» Listing:
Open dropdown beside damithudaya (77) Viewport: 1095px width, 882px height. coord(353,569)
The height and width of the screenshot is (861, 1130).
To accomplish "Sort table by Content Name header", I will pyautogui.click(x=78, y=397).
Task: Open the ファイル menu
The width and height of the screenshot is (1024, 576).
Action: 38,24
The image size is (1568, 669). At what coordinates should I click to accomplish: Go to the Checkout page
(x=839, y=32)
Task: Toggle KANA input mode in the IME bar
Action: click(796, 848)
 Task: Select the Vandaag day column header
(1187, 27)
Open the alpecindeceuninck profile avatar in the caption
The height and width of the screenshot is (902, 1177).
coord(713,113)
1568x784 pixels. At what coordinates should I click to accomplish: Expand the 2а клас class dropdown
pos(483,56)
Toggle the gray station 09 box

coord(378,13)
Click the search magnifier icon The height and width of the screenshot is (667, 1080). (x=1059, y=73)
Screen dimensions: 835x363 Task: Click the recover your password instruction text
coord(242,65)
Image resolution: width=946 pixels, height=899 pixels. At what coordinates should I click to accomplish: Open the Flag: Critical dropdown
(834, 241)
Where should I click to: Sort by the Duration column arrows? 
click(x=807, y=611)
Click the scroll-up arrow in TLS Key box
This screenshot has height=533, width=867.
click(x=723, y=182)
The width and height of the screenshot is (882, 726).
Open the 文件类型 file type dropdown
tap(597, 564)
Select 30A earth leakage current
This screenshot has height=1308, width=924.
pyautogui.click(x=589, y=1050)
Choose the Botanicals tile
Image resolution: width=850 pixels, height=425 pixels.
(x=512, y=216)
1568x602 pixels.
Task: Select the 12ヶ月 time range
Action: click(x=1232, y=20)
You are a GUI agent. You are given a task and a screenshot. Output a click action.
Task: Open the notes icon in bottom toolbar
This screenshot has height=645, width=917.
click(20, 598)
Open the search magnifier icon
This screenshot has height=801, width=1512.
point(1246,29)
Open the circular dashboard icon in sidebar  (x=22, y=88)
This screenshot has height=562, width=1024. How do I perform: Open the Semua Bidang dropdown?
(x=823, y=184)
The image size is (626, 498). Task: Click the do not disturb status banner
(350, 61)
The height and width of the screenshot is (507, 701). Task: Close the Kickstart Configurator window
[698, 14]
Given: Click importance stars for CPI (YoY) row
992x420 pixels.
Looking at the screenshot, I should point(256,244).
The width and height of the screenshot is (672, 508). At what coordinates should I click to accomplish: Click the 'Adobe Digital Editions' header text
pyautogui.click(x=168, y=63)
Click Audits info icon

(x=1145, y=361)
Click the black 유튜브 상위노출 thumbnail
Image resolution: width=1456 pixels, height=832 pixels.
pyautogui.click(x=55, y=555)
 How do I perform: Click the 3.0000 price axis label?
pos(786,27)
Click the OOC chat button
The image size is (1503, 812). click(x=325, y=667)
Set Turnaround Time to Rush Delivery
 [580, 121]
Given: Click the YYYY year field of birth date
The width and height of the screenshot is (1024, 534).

» Exercise aim: Please arrange every row above as a numbered list, leaving out the blank lines.

» Task result:
1. Open dropdown beside damithudaya (77) Viewport: 1095px width, 882px height. coord(353,569)
2. The height and width of the screenshot is (861, 1130).
3. To accomplish "Sort table by Content Name header", I will pyautogui.click(x=78, y=397).
4. Task: Open the ファイル menu
5. The width and height of the screenshot is (1024, 576).
6. Action: 38,24
7. The image size is (1568, 669). At what coordinates should I click to accomplish: Go to the Checkout page
8. (x=839, y=32)
9. Task: Toggle KANA input mode in the IME bar
10. Action: click(796, 848)
11.  Task: Select the Vandaag day column header
12. (1187, 27)
13. Open the alpecindeceuninck profile avatar in the caption
14. The height and width of the screenshot is (902, 1177).
15. coord(713,113)
16. 1568x784 pixels. At what coordinates should I click to accomplish: Expand the 2а клас class dropdown
17. pos(483,56)
18. Toggle the gray station 09 box
19. coord(378,13)
20. Click the search magnifier icon The height and width of the screenshot is (667, 1080). (x=1059, y=73)
21. Screen dimensions: 835x363 Task: Click the recover your password instruction text
22. coord(242,65)
23. Image resolution: width=946 pixels, height=899 pixels. At what coordinates should I click to accomplish: Open the Flag: Critical dropdown
24. (834, 241)
25. Where should I click to: Sort by the Duration column arrows? 
26. click(x=807, y=611)
27. Click the scroll-up arrow in TLS Key box
28. This screenshot has height=533, width=867.
29. click(x=723, y=182)
30. The width and height of the screenshot is (882, 726).
31. Open the 文件类型 file type dropdown
32. tap(597, 564)
33. Select 30A earth leakage current
34. This screenshot has height=1308, width=924.
35. pyautogui.click(x=589, y=1050)
36. Choose the Botanicals tile
37. Image resolution: width=850 pixels, height=425 pixels.
38. (x=512, y=216)
39. 1568x602 pixels.
40. Task: Select the 12ヶ月 time range
41. Action: click(x=1232, y=20)
42. You are a GUI agent. You are given a task and a screenshot. Output a click action.
43. Task: Open the notes icon in bottom toolbar
44. This screenshot has height=645, width=917.
45. click(20, 598)
46. Open the search magnifier icon
47. This screenshot has height=801, width=1512.
48. point(1246,29)
49. Open the circular dashboard icon in sidebar  (x=22, y=88)
50. This screenshot has height=562, width=1024. How do I perform: Open the Semua Bidang dropdown?
51. (x=823, y=184)
52. The image size is (626, 498). Task: Click the do not disturb status banner
53. (350, 61)
54. The height and width of the screenshot is (507, 701). Task: Close the Kickstart Configurator window
55. [698, 14]
56. Given: Click importance stars for CPI (YoY) row
57. 992x420 pixels.
58. Looking at the screenshot, I should point(256,244).
59. The width and height of the screenshot is (672, 508). At what coordinates should I click to accomplish: Click the 'Adobe Digital Editions' header text
60. pyautogui.click(x=168, y=63)
61. Click Audits info icon
62. (x=1145, y=361)
63. Click the black 유튜브 상위노출 thumbnail
64. Image resolution: width=1456 pixels, height=832 pixels.
65. pyautogui.click(x=55, y=555)
66.  How do I perform: Click the 3.0000 price axis label?
67. pos(786,27)
68. Click the OOC chat button
69. The image size is (1503, 812). click(x=325, y=667)
70. Set Turnaround Time to Rush Delivery
71.  [580, 121]
72. Given: Click the YYYY year field of birth date
73. The width and height of the screenshot is (1024, 534).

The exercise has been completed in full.